Using housing policy tools to build ladders to the middle class
Opportunity is intimately tied to place in the United States. Where you live determines school quality, available transportation options, proximity to jobs, and community assets. Because place is so closely linked to access to opportunity, housing policy provides important and effective strategies for promoting economic opportunity and upward mobility.
Our new report samples the variety of housing policy tools at our disposal to promote economic mobility, particularly for disadvantaged populations. We set forth a menu of evidence-driven federal, state, and local policy tools that can help families climb the ladder. We believe, with the right policies in place, people can have both choices about where they live and opportunities wherever they choose to call home.
Housing Policy Toolbox
Many of the federal housing policy levers involve providing incentives for state and local action. But even without federal policy changes, states and their local jurisdictions have numerous opportunities to improve the economic mobility of their residents.
Research on the ground shows how these housing policy levers can promote economic mobility. Montgomery County’s inclusionary zoning ordinance has been shown to provide low-income families access to more economically diverse places. Analysis of the Moving to Opportunity demonstration suggests housing vouchers can reduce the persistence of intergenerational poverty and save the government money. The continued growth in the body of research on residential segregation and neighborhood change and the emergence of data-driven early warning systems to identify and assist vulnerable residents in distressed neighborhoods shows there is an appetite to employ and assess these tools in research, policy, and practice.
The tools in the housing policy toolbox are abundant, flexible and diverse.
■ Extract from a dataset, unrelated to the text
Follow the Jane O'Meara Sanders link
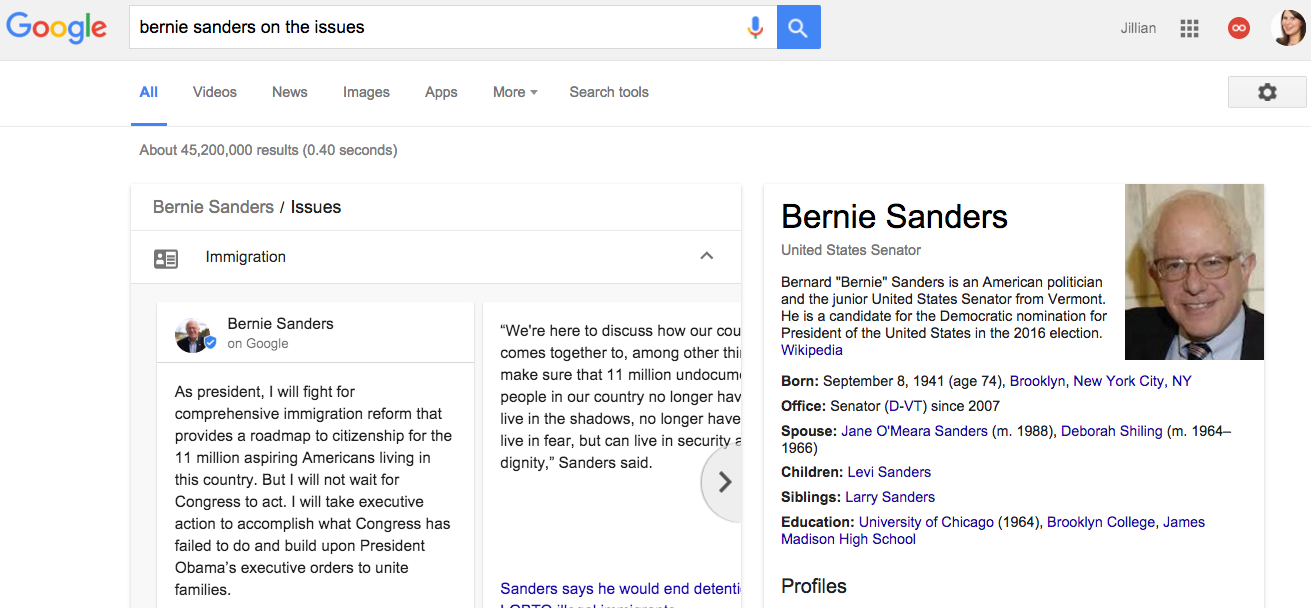This screenshot has width=1311, height=608. click(x=915, y=431)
But furthering economic opportunity and mobility requires:
- improving existing tools (e.g., Section 8 tenant vouchers)
- using current tools in different ways (e.g., better linking low-income housing tax credits to priorities)
- creating new tools (e.g., local land-use regulation)
- obtaining better instructions on how to use particular tools in the first place (e.g., CDBG and HOME funds)
With an abundance of viable tools, policymakers should be able to find solutions that are amenable to everyone. Effectively building ladders to the middle class and creating safety nets to limit downward mobility require the best screwdrivers, wrenches, and hammers we have. It’s time to get to work.